Appraisal also continues in several global unconventional prospects.

“We have a very active program underway in Colombia…and we’re progressing activities there and testing some wells and planning to drill some more. Argentina continues to be a very active area for us. We drilled a number of wells last year that we’re testing and looking at. We are planned to drill a number of more wells in Argentina…We do still intend to get to work in West Siberia over the course of this year and get some work there.

“So, that’s doing very well and we continue to leverage again the expertise that we have here in North America into those places. But having said that, there is activity in Europe and as we mentioned before, we have a very large acreage position and unconventional activity in Germany for both gas and liquids. We are working with the government there to try to get permits that would allow us to continue our exploration, enterprise process. We stand ready to ramp-up activity there, depending on that.”

Unconventional production “is a long-term business; it’s a long-term resource development. Both the oil companies and the countries that have these resources are just getting started with their evaluation programs and developing policies. We can pace our activity based on local requirements and regulations, and again the good news for us is, we’ve got a very large portfolio in a lot of different areas…and we’re able to dedicate the resources both human and financial and technology to those areas with the most promise and the most availability and accessibility…”

U.S. natural gas production fell about 4% from a year ago in the United States to 3.59 Bcf/d from 3.93 Bcf/d in the year-ago quarter. In its combined Canada/South America operations, gas production dropped to 322 MMcf/d from 377 MMcf/d. Worldwide gas production also declined to 13.21 Bcf/d from 14.04 Bcf/d.

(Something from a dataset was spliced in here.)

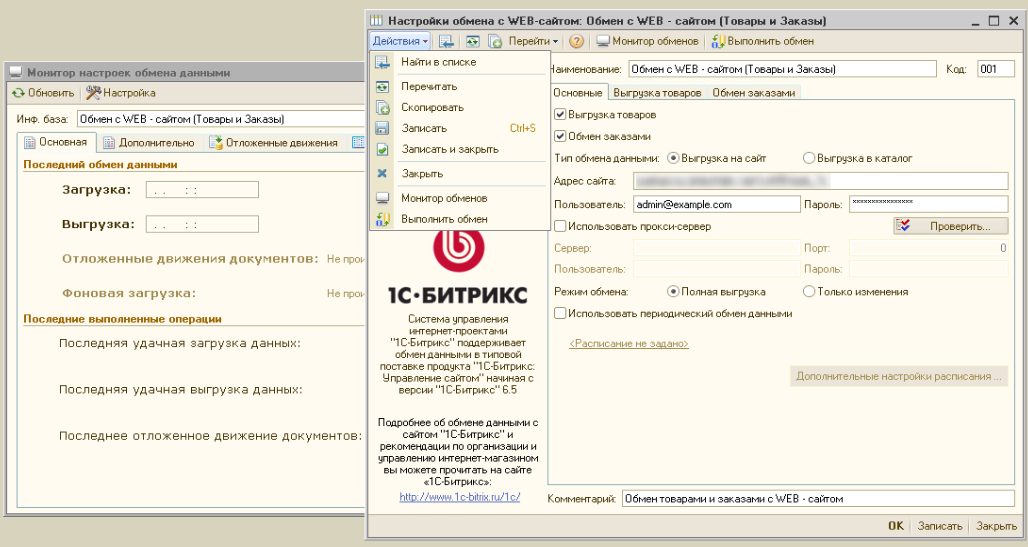
Task: Click Монитор обменов in the toolbar
Action: coord(647,41)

U.S. crude oil and liquids production was higher year/year, climbing to 435,000 b/d from 426,000 b/d. Canada/South America output fell, reaching 264,000 b/d from 268,000 b/d. Global oil production was lower than in the year-ago period, ending at 2.19 million b/d from 2.21 million b/d.

The producer earned $9.5 billion net ($2.12/share) in 1Q2013, only a 1% increase from a year ago, and down from $9.95 billion ($2.00) earned in the final three months of 2012. Cash flow from operations and asset sales totaled $14 billion; proceeds from asset sales was $400,000 million. Revenues in the latest period fell year/year to $109 billion from $124 billion.

Capital and exploration expenses rose to $11.78 billion, one-third higher than in the first period of 2012 when it spent $8.83 billion. However, quarterly upstream spending declined in the United States, falling to $2.09 billion from $2.42 billion.